Although it’s billed as a memoir and structured in a very loose way around some life experiences of its author, this rather wonderful book by Dominic Dromgoole, currently the Artistic Director of the Globe Theatre, is really more of a livre de pensees about William Shakespeare and why he matters. In a series of short anecdotal chapters, Dromgoole examines why it is that Shakespeare and his work have endured so integrally and immediately in countries all over the world – even in the most repressive societies, his work is impregnable, impervious to censorship (“it would be like banning music”), and provides a crucial, unassailable voice for the rebel and the disenfranchised against tyrants and corrupted leadership – and why they are still the ultimate touchstone not only for our cultural identity, but for our understanding of the world and its workings and ultimately of our own flawed and beautiful humanity. Dromgoole’s relationship with the Bard as a reader, actor and director is deeply personal and strongly opinionated, and he can at times get just a bit up himself, as the British like to say, but by and large the opinions and theories he puts forward are backed up by careful thought, personal experience, and an ability to recognize an emotional truth when he feels one. In many cases he articulates beautifully and forcefully (to say the least) what many of us who work in theatre also feel to be so – for example:
“The sickness in English Shakespeare production, and in English theatre, is where a director chooses a style for a play and then relentlessly forces everything to fit. Find a world for the play and make it consistent, these halfwits spout. It is the revenge of the stupid on the beautiful. If you look at the world around you, you see no consistent style, no uniformity. People can be a bit two-dimensional; some can be complex; some are cut in an antique mould; some are loose and modern. If I look at a theatre audience, I see a teeming confusion of styles and types all co-existing together. So why present them with a life less interesting than their own? The world is not consistent. Why should the theatre be? Shakespeare understood this more than any other…He invited everyone to the party: he didn’t try to create a salon for like-minded types…He mixes and matches. A good production will play each strain as it is. A bad one will try to make it all one.”

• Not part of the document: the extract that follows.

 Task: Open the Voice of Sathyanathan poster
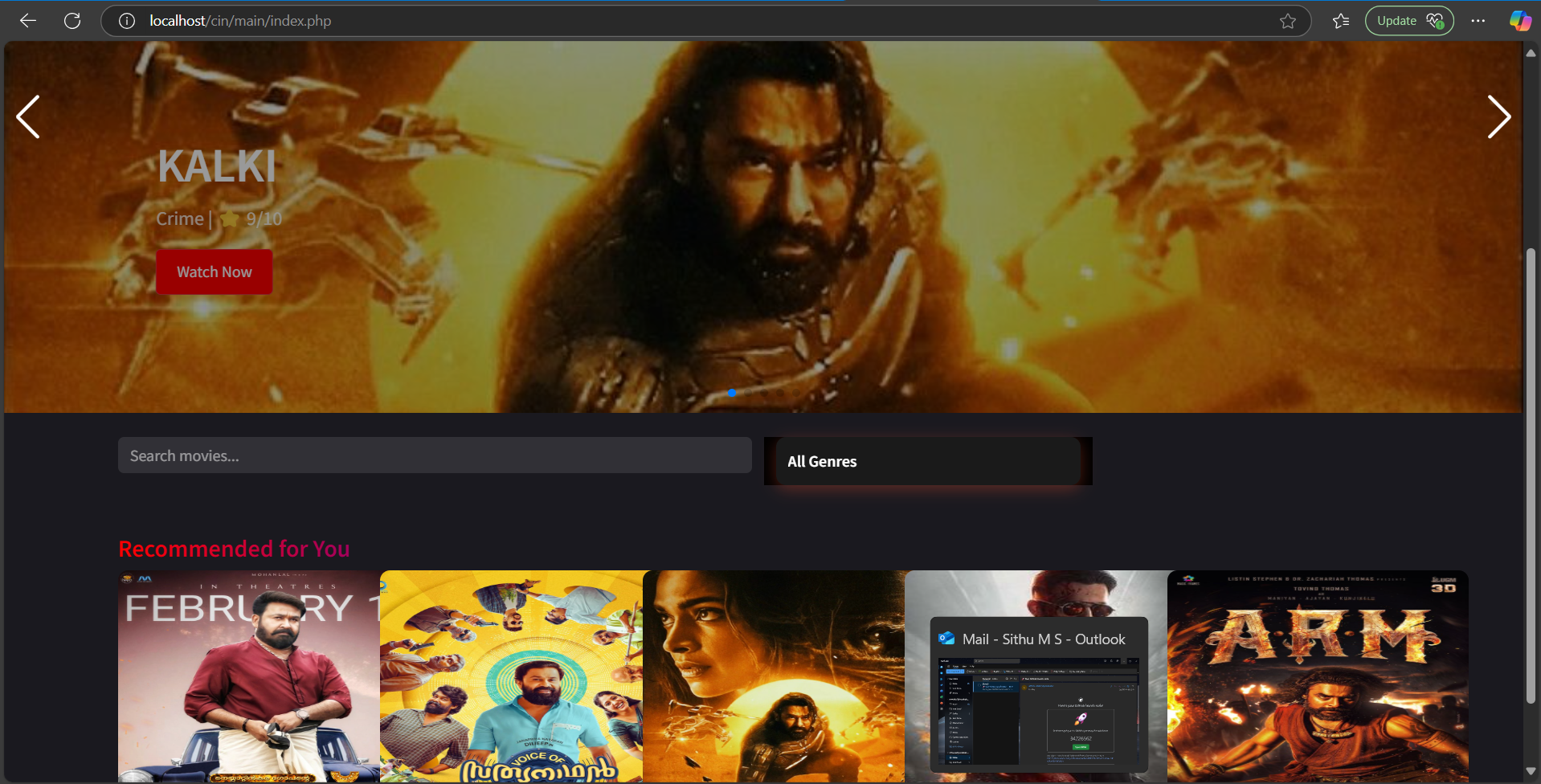pos(511,676)
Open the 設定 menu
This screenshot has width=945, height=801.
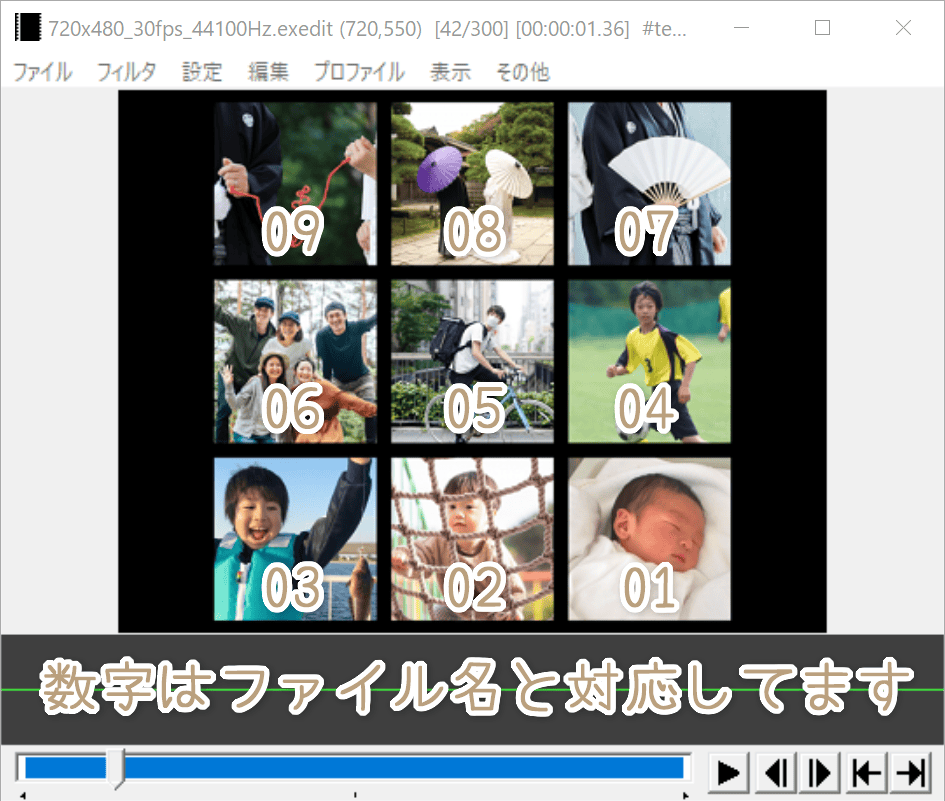click(201, 71)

Voluble, often poetic and occasionally outrageous as only an Irishman in full spate can be, Dromgoole is a passionate, entertaining and intelligent companion, and I can’t do better than to leave you with this quotation from the introductory section of the book. If this makes you tear up, then this is a must-read for you!

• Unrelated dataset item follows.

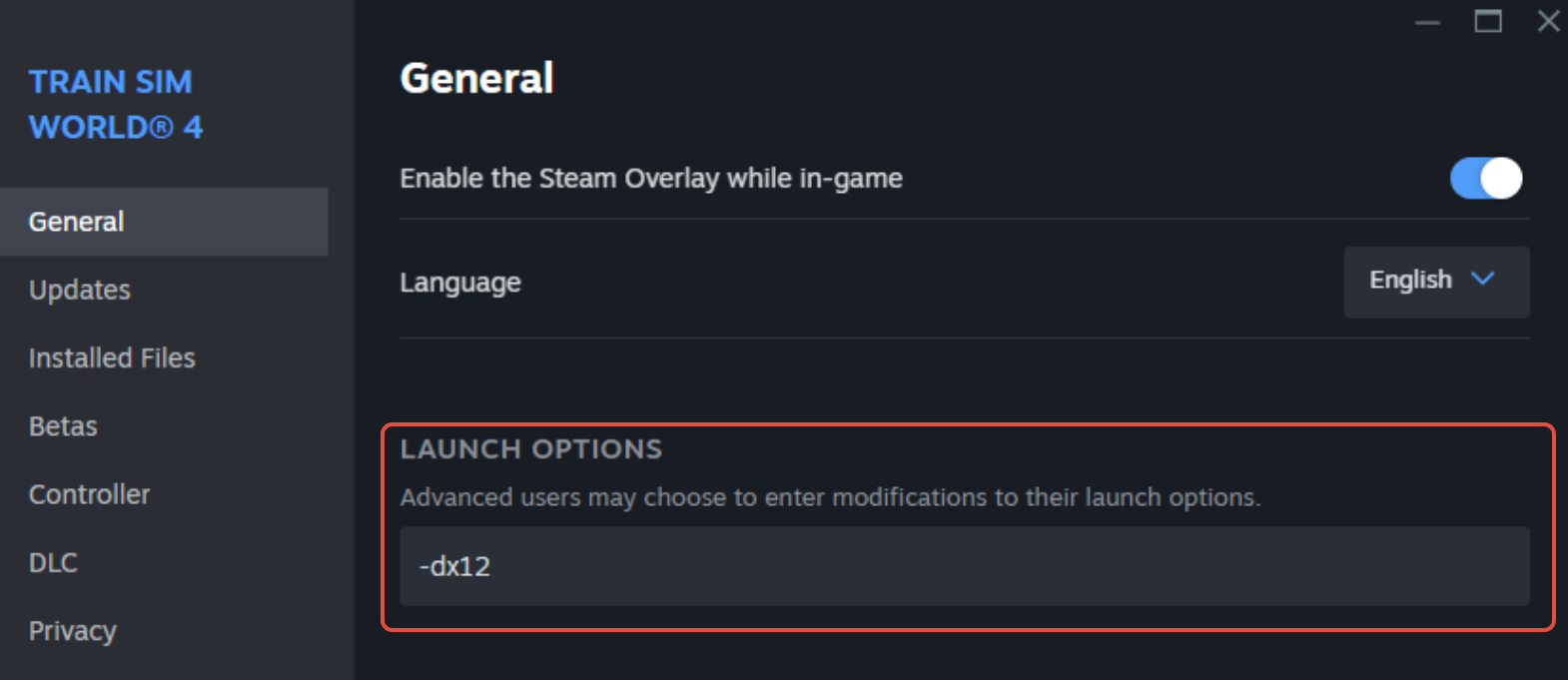The width and height of the screenshot is (1568, 680).
Task: Open the English language dropdown
Action: (1435, 282)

“Wherever it is, whether in home, school, shop, workplace, yacht, airplane, or space rocket, The Complete Works has the most remarkable effect. It lends weight and ballast to its surroundings. It works like a benign bomb hurling out, not destruction, but invisible waves of laughter and wisdom and cultural and human value. It animates every object in its vicinity with an extra preciousness, and an extra worth…When I hear a bad, old-school actor bombasting his way through it, it sounds like lazy, stupid violence. When I hear an arrogant youth break it up into television mutters, it breaks my heart they are so many miles beneath what they are feigning to be above. But when it is spoken in a warm, steady, human voice, with accuracy and with love, then I feel at home again.”